Let $X,Y$ be Banach spaces and $T:X \to Y$ a continous and linear Operator. Let $U_1$ be the unit open ball in $X$. Is it true that $\overline{T(U_1)}=T(\overline{U_1})$?
"$\supseteq$" is clear.
"$\subseteq$" my reasoning is as follows:
It holds that $T(U_1)$ is dense in $\overline{T(U_1)}$. Thus $\forall y \in \overline{T(U_1)}\exists (y_n)_{n \in \mathbb{N}} \subset T(U_1): y_n \to y, \ n \to \infty$ Now for all $y_n$ it exists $x_n$ s.t. $y_n=Tx_n$ with $||x_n||<1$. Since $T$ is continous we have $y = T\lim\limits_{n \to \infty} x_n$. Since $X$ is complete we have an $x\in X$ with $Tx=y$. Since the norm is continous we have $||x||\leq 1 $ and therefore $y \in T(\overline{U_1})$
Is this reasoning correct? If not skip the following and please share the made mistake
I came across this question trying to understand a proof for the open mapping theorem. This one consisted of two steps:
- Step: Show that $\exists \varepsilon >0: V_{\varepsilon} \subseteq \overline{T(U_1)}$ where $V_{\varepsilon}$ is the open $\varepsilon-$ball in $Y$
- Step: Show that $\exists \varepsilon_0 >0: V_{\varepsilon_0} \subseteq T(U_1)$
Now I could follow the first step but the second step seemed to me too complicated and too long. Doesn't step 2 follows trivially from step 1 and the lemma above from the fact that:
$y \in V_{\varepsilon} \Rightarrow y=Tx$ for some $x$ with $||x||\leq 1$ (lemma above). Thus $\alpha y=T\alpha x$ with $||\alpha x||<1$ for $\alpha \in (0,1) \Rightarrow V_{\alpha \varepsilon} \subseteq T(U_1)$
Your statement is not true. Here is an example (below is also an explanation of a mistake in your proof).
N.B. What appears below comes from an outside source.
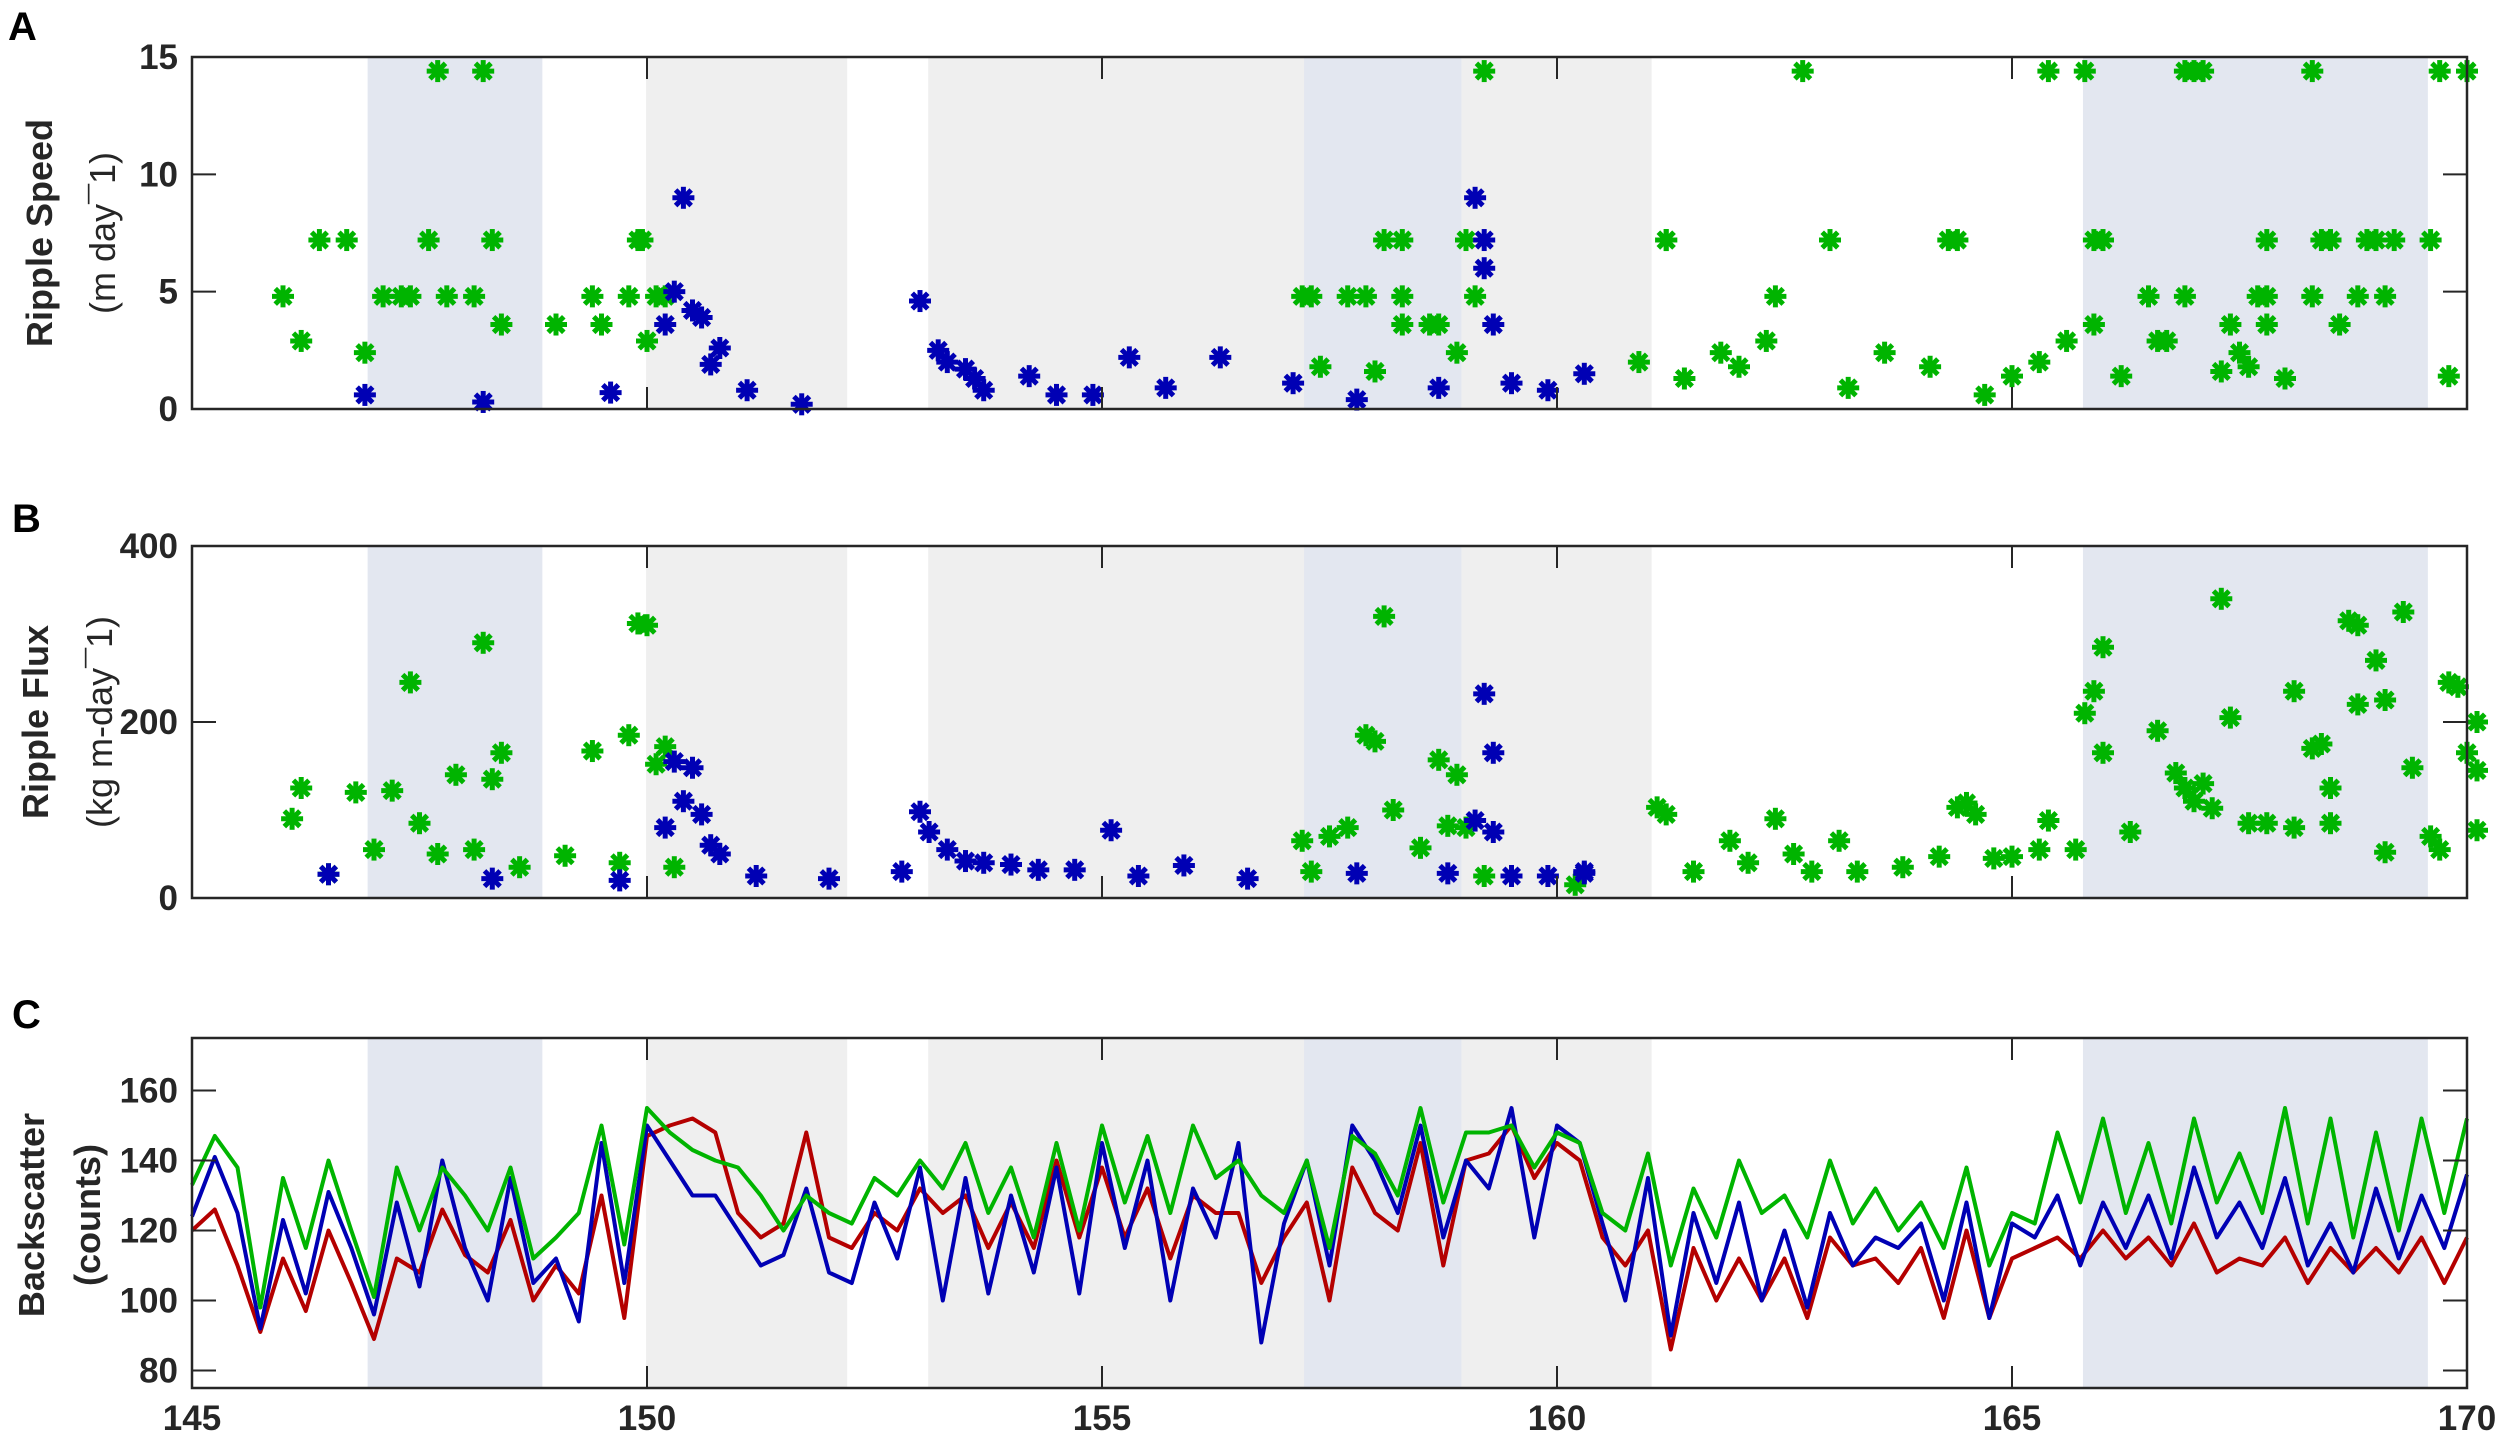 The width and height of the screenshot is (2500, 1440). What do you see at coordinates (26, 1015) in the screenshot?
I see `panel-c-letter: C` at bounding box center [26, 1015].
Consider $X = C[-1,1]$ and $Y = L_1(-1,1)$. There is a canonical embedding $T:C[0,1] \rightarrow L_1(0,1)$. I claim that $T(\overline{U}_1)$ is not equal to $\overline{T(U_1)}$. Consider $f_n(x) = \frac{2}{\pi}\arctan(nx) \in C[-1,1]$. It is obvious that $f_n \in U_1$ i.e. $||f_n|| < 1$. But in space $L_1(-1,1)$ sequence $f_n$ converges to $f(x) = sgn(x)$, i.e. $$ f(x) = \begin{cases} 1 & \mbox{if }x > 0 \\ -1& \mbox{if }x < 0 \end{cases} $$ $f$ is not continuous and therefore $f \notin T(C[-1,1])$ and in particular $f \notin T(\overline{U_1})$.
In your proof you made a mistake when you claimed that sequence $x_n$ (a sequence s.t. $Tx_n = y_n$) is converging. You said that since $X$ is complete it converges. It appears that $x_n$ can be not a Cauchy sequence. In example from above sequence $f_n$ is a Cauchy sequence in $L_1(-1,1)$ but it is not a Cauchy sequence in $C[-1,1]$.